▶ AIM OF THE EXERCISE
Would you please give every entry again exactly, without the pictures?
(GIVEN ENTRIES Opens)
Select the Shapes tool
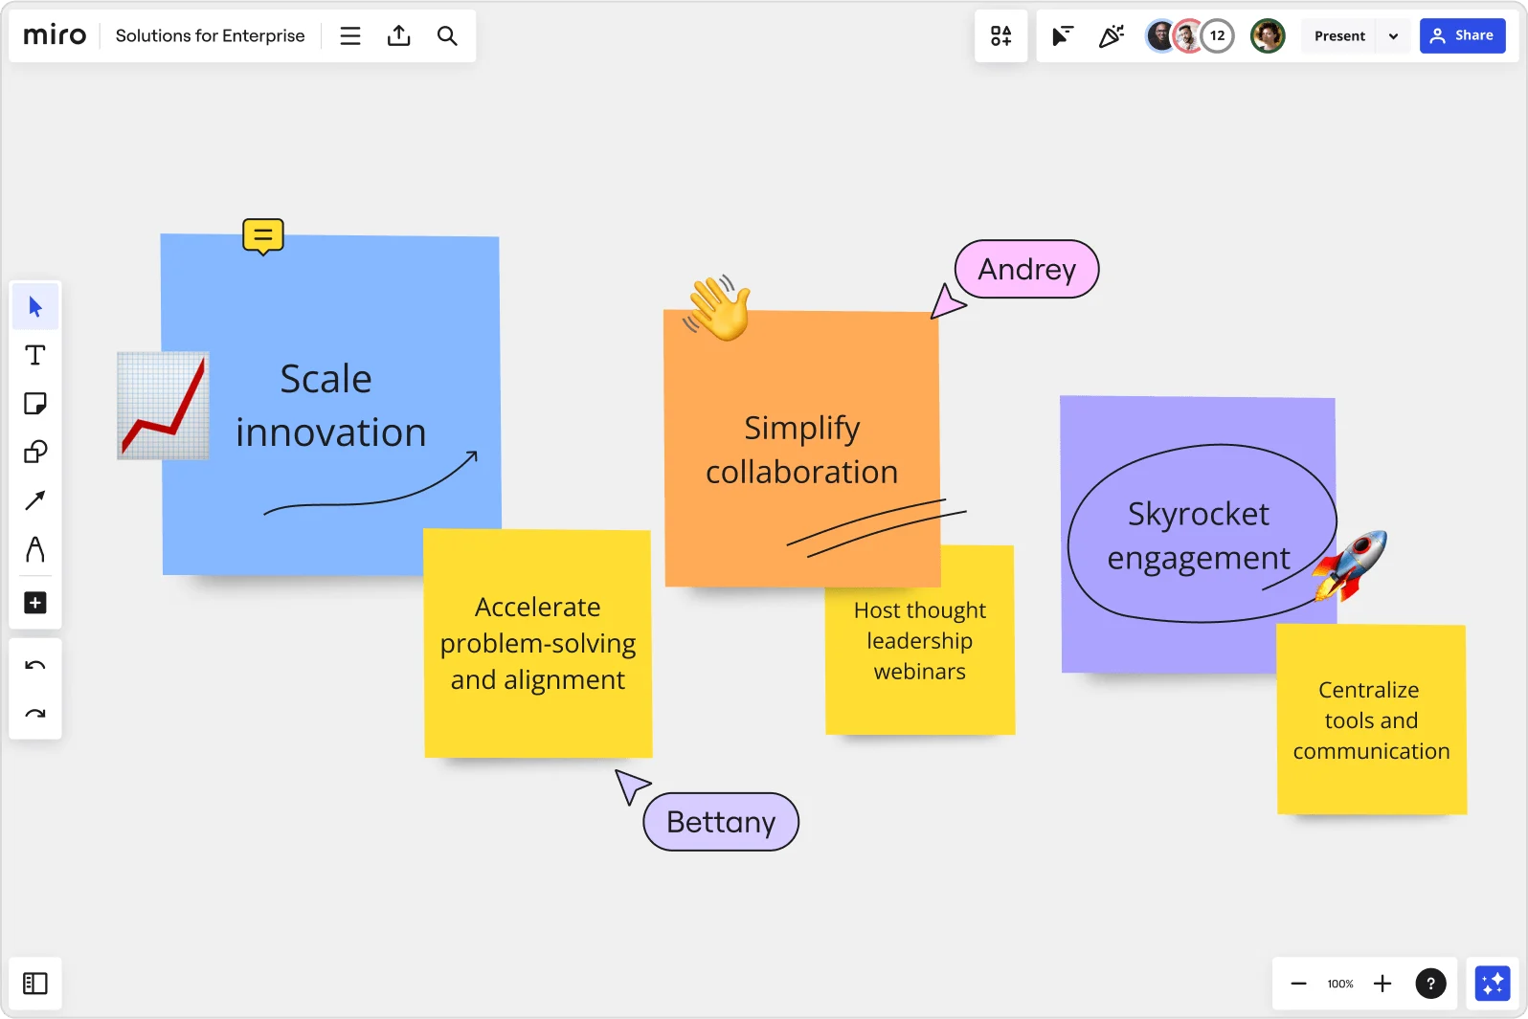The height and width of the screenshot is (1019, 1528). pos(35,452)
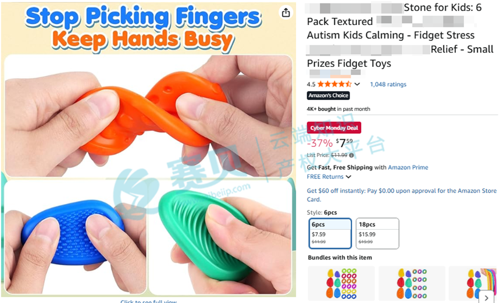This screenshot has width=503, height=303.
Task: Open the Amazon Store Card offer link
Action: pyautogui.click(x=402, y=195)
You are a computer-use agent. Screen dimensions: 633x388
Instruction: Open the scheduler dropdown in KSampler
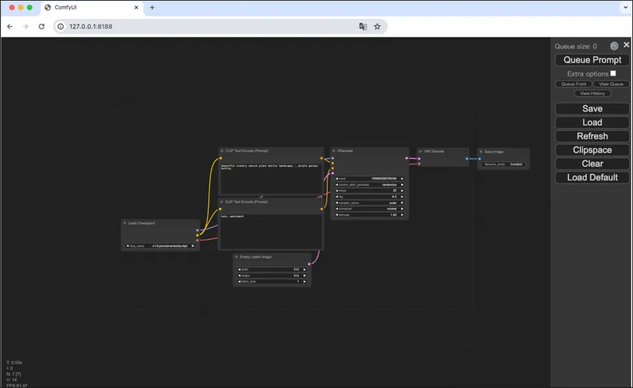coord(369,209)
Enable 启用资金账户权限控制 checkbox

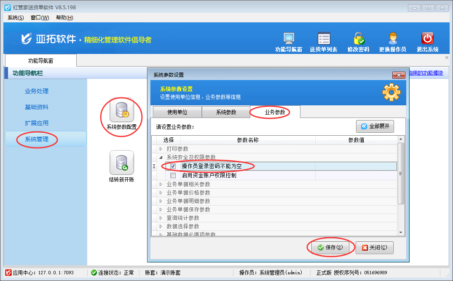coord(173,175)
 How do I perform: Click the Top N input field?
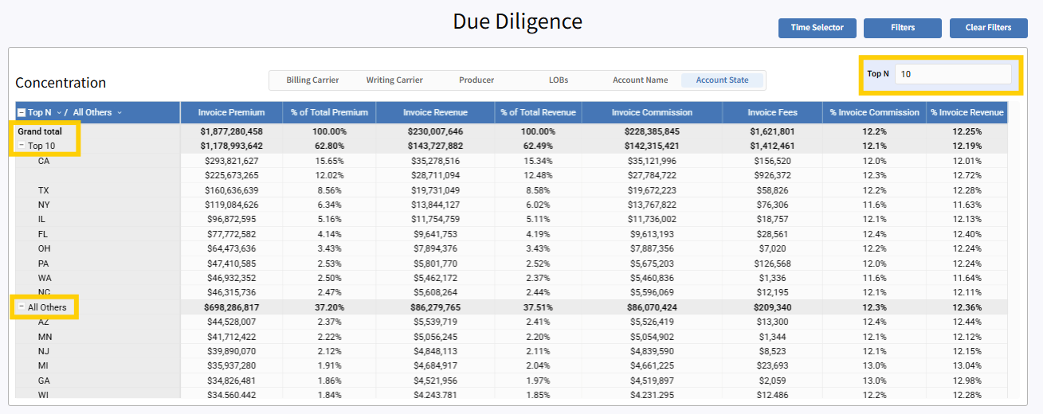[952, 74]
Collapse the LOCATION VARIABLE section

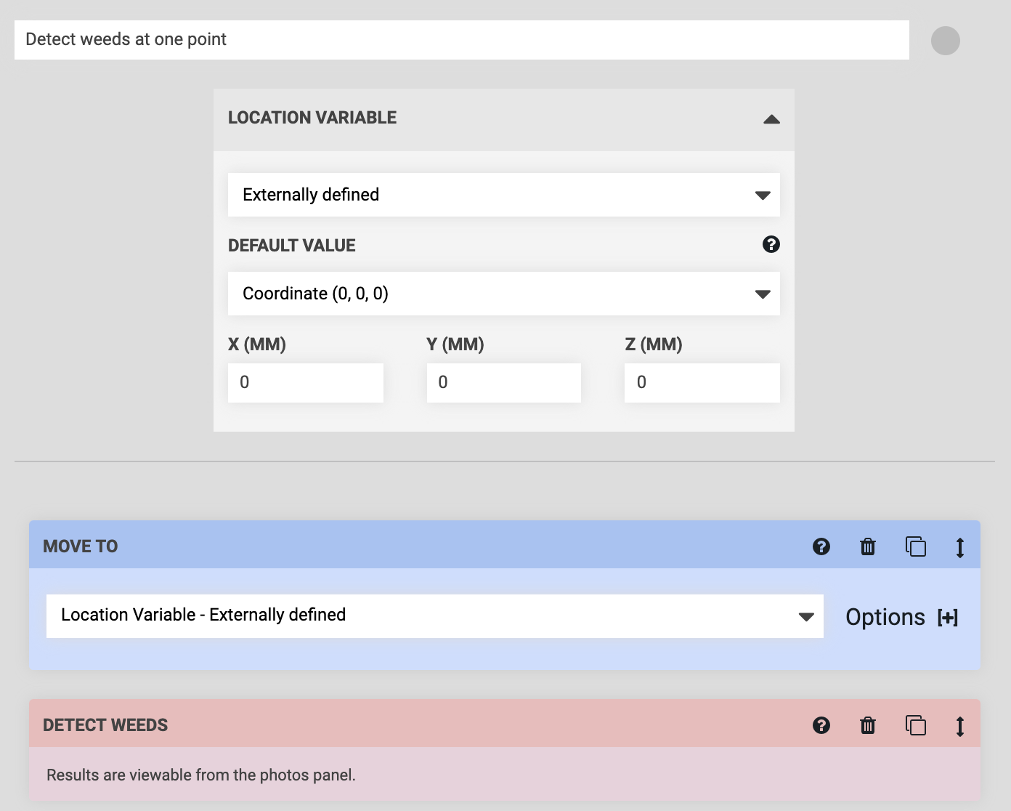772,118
(GIVEN ENTRIES Closes)
▶ WORKED SOLUTION
Select the Shapes tool
The height and width of the screenshot is (1019, 1528). pos(35,452)
This screenshot has width=503, height=303.
Task: Open the Amazon Store Card offer link
Action: pyautogui.click(x=402, y=195)
You are a computer-use agent. Screen dimensions: 633x388
Instruction: Open the scheduler dropdown in KSampler
coord(369,209)
Enable 启用资金账户权限控制 checkbox

coord(173,175)
 How do I perform: Click the Top N input field?
[952, 74]
Collapse the LOCATION VARIABLE section

772,118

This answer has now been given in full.